Playwright and educator Celeste Raspanti wrote several plays about the Holocaust experience and survival. Her one-act play, I Never Saw Another Butterfly, has been widely produced in the US, often in conjunction with high school students. The play has become a means of introducing the Holocaust to newer generations of Americans. It tells the story of Raja and other children living in the Theresienstadt concentration camp (Terezín) outside Prague, Czech Republic (formerly Czechoslovakia) and is based in part on the life of Raja Englanderova, who survived. The play's title derives from the book of poems and drawings by children of Theresienstadt that were hidden, then recovered at the end of the war.
- In 2010, a theater adaptation of Boris Pahor's novel Necropolis, directed by Boris Kobal, was staged in Trieste's Teatro Verdi.
- In 2014 Gal Hurvitz, a young actress and theater artistic director decided to found the Etty Hillesum Israeli Youth Theatre in memory of Etty Hillesum to provide a safe space for youth from underprivileged neighborhoods and backgrounds (Jews, Arabs and Emigrates in Jaffa).

==Visual arts==
Creating artwork inside the Nazi concentration camps and ghettos was punishable; if found, the person who created it could be killed. The Nazis branded art that portrayed their regime poorly as "horror propaganda". Nonetheless, many people painted and sketched as inhabitants needed a way to bring life into their lives and express their human need to create and be creative. The Nazis found many of the artists' works before the prisoners could complete them.

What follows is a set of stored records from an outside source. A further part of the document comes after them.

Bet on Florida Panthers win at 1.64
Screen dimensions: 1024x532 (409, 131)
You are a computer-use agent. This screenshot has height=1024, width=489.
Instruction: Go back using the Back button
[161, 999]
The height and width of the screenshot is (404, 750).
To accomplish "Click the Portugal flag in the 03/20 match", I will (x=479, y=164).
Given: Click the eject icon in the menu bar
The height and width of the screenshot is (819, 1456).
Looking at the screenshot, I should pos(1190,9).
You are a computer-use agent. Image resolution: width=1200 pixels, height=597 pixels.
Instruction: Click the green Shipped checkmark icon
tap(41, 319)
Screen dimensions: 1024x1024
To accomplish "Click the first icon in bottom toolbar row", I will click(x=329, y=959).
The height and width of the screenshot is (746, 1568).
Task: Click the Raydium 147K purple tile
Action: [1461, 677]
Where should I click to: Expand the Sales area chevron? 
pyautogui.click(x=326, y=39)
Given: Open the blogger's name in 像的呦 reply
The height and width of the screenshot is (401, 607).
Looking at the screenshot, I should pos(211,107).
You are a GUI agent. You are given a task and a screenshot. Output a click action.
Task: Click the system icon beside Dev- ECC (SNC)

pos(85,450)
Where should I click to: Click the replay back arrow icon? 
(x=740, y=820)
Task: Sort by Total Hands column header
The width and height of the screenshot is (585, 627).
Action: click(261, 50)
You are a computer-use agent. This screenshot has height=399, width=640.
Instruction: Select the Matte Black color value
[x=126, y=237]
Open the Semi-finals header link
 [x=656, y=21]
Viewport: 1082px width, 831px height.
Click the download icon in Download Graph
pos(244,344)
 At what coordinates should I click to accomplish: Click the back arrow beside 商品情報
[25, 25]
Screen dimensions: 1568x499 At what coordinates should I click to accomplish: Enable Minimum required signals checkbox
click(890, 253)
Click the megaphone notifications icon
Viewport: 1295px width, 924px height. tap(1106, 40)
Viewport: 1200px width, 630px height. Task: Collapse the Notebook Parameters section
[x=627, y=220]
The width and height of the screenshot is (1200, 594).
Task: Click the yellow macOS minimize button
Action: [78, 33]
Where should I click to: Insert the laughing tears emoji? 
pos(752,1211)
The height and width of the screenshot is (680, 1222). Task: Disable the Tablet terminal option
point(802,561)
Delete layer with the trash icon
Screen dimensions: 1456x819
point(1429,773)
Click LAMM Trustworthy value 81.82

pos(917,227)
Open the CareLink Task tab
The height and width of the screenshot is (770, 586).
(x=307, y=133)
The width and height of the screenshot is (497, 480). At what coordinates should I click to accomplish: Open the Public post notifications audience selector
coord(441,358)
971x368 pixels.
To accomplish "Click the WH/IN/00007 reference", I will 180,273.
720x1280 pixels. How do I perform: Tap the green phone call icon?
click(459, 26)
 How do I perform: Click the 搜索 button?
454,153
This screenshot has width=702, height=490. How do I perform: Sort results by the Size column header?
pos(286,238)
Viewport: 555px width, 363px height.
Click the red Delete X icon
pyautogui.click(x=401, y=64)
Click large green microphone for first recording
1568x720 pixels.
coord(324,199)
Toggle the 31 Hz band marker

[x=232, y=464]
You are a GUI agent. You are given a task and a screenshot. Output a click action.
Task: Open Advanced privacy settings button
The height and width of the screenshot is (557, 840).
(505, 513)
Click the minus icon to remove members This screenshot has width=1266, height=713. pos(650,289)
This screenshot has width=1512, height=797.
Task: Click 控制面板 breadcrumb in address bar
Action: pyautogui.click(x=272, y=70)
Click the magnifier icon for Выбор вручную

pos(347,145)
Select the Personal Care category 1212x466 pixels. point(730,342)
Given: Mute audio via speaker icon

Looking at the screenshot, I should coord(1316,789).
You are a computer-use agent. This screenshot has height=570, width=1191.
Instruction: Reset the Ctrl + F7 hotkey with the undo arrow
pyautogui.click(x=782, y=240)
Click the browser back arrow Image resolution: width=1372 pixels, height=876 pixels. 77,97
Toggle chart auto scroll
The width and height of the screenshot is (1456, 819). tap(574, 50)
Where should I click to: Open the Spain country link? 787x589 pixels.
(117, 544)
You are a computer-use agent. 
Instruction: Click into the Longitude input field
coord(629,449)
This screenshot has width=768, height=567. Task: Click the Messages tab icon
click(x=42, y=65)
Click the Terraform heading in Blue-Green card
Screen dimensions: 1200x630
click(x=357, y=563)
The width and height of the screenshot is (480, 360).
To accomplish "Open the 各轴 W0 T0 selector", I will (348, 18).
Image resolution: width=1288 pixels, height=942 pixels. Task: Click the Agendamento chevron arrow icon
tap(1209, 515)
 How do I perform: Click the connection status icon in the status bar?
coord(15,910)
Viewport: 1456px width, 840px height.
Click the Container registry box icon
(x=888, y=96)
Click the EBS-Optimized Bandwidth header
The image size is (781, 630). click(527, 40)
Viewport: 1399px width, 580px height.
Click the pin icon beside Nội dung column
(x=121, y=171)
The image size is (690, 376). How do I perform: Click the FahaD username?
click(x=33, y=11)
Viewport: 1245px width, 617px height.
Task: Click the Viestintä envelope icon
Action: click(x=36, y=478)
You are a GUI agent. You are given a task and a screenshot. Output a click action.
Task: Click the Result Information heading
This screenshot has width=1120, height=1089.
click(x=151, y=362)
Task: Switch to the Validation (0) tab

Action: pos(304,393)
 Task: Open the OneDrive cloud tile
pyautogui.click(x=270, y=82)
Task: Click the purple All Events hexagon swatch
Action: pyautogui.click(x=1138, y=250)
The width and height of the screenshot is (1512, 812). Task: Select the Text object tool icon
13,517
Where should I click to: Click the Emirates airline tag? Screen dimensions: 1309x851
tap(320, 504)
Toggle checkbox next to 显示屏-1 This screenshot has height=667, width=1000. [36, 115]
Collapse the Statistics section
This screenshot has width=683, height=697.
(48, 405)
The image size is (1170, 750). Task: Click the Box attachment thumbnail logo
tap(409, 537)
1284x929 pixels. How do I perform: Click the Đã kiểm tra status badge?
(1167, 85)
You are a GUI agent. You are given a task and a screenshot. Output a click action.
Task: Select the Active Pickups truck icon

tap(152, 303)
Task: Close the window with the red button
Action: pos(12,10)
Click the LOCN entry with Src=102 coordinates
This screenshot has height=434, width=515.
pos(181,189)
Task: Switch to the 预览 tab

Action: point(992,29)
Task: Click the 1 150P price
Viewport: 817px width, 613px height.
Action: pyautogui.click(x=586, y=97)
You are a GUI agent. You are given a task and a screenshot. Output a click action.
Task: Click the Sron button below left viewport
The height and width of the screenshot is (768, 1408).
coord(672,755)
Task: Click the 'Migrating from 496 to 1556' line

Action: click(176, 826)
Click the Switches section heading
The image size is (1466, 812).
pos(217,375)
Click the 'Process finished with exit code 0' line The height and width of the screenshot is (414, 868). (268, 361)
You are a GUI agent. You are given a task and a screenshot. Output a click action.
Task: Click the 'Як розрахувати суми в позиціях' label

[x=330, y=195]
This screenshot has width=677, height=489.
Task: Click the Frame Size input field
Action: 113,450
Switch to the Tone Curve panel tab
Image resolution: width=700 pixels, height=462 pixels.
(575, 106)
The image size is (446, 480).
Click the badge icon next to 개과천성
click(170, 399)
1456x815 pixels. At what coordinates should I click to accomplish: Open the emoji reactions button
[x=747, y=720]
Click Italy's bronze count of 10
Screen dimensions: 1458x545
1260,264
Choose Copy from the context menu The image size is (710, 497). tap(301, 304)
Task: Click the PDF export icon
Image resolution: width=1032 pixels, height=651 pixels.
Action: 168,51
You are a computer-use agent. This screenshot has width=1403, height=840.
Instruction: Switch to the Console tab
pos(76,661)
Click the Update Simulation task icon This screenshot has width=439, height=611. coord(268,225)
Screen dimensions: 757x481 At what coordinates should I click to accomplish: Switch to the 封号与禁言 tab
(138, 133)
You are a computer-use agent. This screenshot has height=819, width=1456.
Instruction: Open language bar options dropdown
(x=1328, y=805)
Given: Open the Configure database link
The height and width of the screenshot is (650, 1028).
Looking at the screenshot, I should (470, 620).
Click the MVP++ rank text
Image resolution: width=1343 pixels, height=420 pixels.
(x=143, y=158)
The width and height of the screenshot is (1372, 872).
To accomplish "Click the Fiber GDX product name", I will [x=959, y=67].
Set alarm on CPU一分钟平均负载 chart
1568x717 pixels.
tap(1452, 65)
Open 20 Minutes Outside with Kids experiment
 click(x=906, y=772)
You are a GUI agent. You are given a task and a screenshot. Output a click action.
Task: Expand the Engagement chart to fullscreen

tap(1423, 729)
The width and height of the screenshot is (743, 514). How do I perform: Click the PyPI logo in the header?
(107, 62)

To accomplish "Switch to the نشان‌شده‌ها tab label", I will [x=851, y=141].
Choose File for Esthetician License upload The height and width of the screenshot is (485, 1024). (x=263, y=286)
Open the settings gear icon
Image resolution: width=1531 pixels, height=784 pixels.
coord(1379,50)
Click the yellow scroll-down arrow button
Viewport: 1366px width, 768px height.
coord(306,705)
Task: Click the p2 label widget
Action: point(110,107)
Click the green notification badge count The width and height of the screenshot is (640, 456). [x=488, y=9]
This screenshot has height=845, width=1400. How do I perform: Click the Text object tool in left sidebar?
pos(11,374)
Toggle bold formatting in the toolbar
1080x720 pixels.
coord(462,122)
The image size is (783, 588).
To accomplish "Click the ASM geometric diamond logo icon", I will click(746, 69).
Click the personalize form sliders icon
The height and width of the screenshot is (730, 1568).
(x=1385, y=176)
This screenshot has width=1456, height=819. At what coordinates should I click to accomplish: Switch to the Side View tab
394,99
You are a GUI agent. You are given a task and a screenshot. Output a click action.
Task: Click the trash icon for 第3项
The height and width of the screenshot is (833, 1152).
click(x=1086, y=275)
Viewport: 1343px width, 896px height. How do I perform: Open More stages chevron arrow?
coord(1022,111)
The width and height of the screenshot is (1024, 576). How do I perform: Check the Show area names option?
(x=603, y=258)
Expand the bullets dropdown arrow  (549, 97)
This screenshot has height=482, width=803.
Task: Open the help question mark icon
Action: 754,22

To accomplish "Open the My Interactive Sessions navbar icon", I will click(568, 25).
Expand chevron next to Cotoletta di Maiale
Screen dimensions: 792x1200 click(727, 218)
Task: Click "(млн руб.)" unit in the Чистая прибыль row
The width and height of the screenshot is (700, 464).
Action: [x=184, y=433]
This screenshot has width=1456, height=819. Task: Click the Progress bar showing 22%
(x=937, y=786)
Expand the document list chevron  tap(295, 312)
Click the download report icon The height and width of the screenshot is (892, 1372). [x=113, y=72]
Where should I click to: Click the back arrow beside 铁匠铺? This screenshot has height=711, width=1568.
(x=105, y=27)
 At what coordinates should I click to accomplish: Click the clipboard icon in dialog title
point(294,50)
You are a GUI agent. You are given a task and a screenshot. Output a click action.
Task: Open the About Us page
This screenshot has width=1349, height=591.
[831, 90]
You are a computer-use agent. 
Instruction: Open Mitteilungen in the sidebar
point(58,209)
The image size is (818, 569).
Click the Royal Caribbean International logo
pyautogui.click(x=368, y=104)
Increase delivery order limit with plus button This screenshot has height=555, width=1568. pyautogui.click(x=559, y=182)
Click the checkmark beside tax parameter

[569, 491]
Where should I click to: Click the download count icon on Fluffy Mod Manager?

===Works by victims and survivors===
- A survivor of the Nazi onslaught in Zamosc, Poland Artist Irene Wechter Lieblich started painting at the age of 48 after her immigration to the United States. She was a recognized New York painter who painted pre-Nazi Jewish cultural life of Shtetls surrounding Zamosc, as well as Holocaust paintings while incarcerated in a ghetto, and Jews attempting to flee from the Nazis. She went on early in her art career illustrating the children's books of Nobel laureate Isaac Bashevis Singer who lauded her work as being authentic to Jewish life in Poland before the war.
- David Olère began to draw at Auschwitz during the last days of the camp. He felt compelled to capture Auschwitz artistically to illustrate the fate of all those that did not survive. He exhibited his work at the State Museum of Les Invalides and the Grand Palais in Paris, at the Jewish Museum in New York City, at the Berkeley Museum, and in Chicago.
- Alice Lok Cahana (1929–2017), a Hungarian Holocaust survivor, is well known for her artwork dealing with her experiences in Auschwitz and Bergen-Belsen as a teenage inmate. Her piece, No Names, was installed in the Vatican Museum's Collection of Modern Religious Art. Her work is also exhibited at Yad Vashem in Jerusalem and at the Holocaust Memorial Museum in Washington, D.C. Her art was featured in the 1999 Academy award-winning documentary, The Last Days.
- Esther Nisenthal Krinitz (1927–2001), a Polish survivor untrained in art, told her story in a series of 36 fabric art pictures that are at once both beautiful and shocking. Memories of Survival (2005) displays her art along with a narrative by her daughter, Bernice Steinhardt.
- While inside the Łódź Ghetto, Mendel Grossman took over 10,000 photographs of the monstrosities he saw there. Grossman secretly took these photos from inside his raincoat using materials taken from the Statistics Department. He was deported to a labor camp in Koenigs Wusterhausen and stayed there until 16 April 1945. Ill and exhausted, he was shot by Nazis during a forced death march, still holding on to his camera but the negatives of his photos were discovered and published in the book With a Camera in the Ghetto. The photos illustrate the sad reality of how the Germans dealt with the Jews.
- German internment camps were much less strict with art. A black, Jewish artist named Josef Nassy created over 200 drawings and paintings while he was at the Laufen and Tittmoning camps in Bavaria.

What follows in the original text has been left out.